EXERCISE AIM: Reproduce the entries below in full, word for word.
== MATERIAL FOR THIS TASK
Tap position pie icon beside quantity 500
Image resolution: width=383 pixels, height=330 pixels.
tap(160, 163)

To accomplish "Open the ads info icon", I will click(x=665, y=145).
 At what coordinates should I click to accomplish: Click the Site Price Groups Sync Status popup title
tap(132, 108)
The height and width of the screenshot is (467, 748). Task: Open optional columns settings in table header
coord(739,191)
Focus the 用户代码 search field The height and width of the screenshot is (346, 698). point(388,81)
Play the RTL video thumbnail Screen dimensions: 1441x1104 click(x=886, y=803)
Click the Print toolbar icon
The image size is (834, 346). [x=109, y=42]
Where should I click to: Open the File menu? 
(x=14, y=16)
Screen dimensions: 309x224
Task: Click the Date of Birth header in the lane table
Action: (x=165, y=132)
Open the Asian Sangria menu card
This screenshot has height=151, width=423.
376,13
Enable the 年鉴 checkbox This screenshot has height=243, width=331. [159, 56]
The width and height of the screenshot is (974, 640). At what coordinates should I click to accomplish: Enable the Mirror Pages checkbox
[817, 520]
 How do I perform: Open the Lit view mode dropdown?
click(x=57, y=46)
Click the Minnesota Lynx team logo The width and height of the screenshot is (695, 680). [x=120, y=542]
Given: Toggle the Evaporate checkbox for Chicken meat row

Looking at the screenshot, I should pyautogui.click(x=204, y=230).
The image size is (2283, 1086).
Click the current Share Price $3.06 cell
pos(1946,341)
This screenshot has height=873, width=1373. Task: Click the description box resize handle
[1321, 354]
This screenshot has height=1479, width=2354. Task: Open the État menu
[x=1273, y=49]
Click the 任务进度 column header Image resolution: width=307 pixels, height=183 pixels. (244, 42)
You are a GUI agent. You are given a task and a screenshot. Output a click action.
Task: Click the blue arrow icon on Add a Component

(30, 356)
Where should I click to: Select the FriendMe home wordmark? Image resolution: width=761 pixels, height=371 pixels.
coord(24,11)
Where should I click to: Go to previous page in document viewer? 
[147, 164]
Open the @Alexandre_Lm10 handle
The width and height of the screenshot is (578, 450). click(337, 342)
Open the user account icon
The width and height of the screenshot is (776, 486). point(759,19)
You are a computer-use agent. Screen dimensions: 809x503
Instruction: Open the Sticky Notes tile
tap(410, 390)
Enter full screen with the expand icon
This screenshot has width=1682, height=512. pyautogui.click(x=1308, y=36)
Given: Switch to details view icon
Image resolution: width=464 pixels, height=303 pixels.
====
SOLUTION TO THE PROBLEM:
Tap position pie icon beside quantity 500
Image resolution: width=383 pixels, height=330 pixels.
tap(160, 163)

To accomplish "Open the ads info icon", I will click(x=665, y=145).
 At what coordinates should I click to accomplish: Click the Site Price Groups Sync Status popup title
tap(132, 108)
The height and width of the screenshot is (467, 748). Task: Open optional columns settings in table header
coord(739,191)
Focus the 用户代码 search field The height and width of the screenshot is (346, 698). point(388,81)
Play the RTL video thumbnail Screen dimensions: 1441x1104 click(x=886, y=803)
Click the Print toolbar icon
The image size is (834, 346). [x=109, y=42]
Where should I click to: Open the File menu? 
(x=14, y=16)
Screen dimensions: 309x224
Task: Click the Date of Birth header in the lane table
Action: (x=165, y=132)
Open the Asian Sangria menu card
This screenshot has height=151, width=423.
376,13
Enable the 年鉴 checkbox This screenshot has height=243, width=331. [159, 56]
The width and height of the screenshot is (974, 640). At what coordinates should I click to accomplish: Enable the Mirror Pages checkbox
[817, 520]
 How do I perform: Open the Lit view mode dropdown?
click(x=57, y=46)
Click the Minnesota Lynx team logo The width and height of the screenshot is (695, 680). [x=120, y=542]
Given: Toggle the Evaporate checkbox for Chicken meat row

Looking at the screenshot, I should pyautogui.click(x=204, y=230).
The image size is (2283, 1086).
Click the current Share Price $3.06 cell
pos(1946,341)
This screenshot has height=873, width=1373. Task: Click the description box resize handle
[1321, 354]
This screenshot has height=1479, width=2354. Task: Open the État menu
[x=1273, y=49]
Click the 任务进度 column header Image resolution: width=307 pixels, height=183 pixels. (244, 42)
You are a GUI agent. You are given a task and a screenshot. Output a click action.
Task: Click the blue arrow icon on Add a Component

(30, 356)
Where should I click to: Select the FriendMe home wordmark? Image resolution: width=761 pixels, height=371 pixels.
coord(24,11)
Where should I click to: Go to previous page in document viewer? 
[147, 164]
Open the @Alexandre_Lm10 handle
The width and height of the screenshot is (578, 450). click(337, 342)
Open the user account icon
The width and height of the screenshot is (776, 486). point(759,19)
You are a computer-use agent. Screen dimensions: 809x503
Instruction: Open the Sticky Notes tile
tap(410, 390)
Enter full screen with the expand icon
This screenshot has width=1682, height=512. pyautogui.click(x=1308, y=36)
Given: Switch to details view icon
Image resolution: width=464 pixels, height=303 pixels.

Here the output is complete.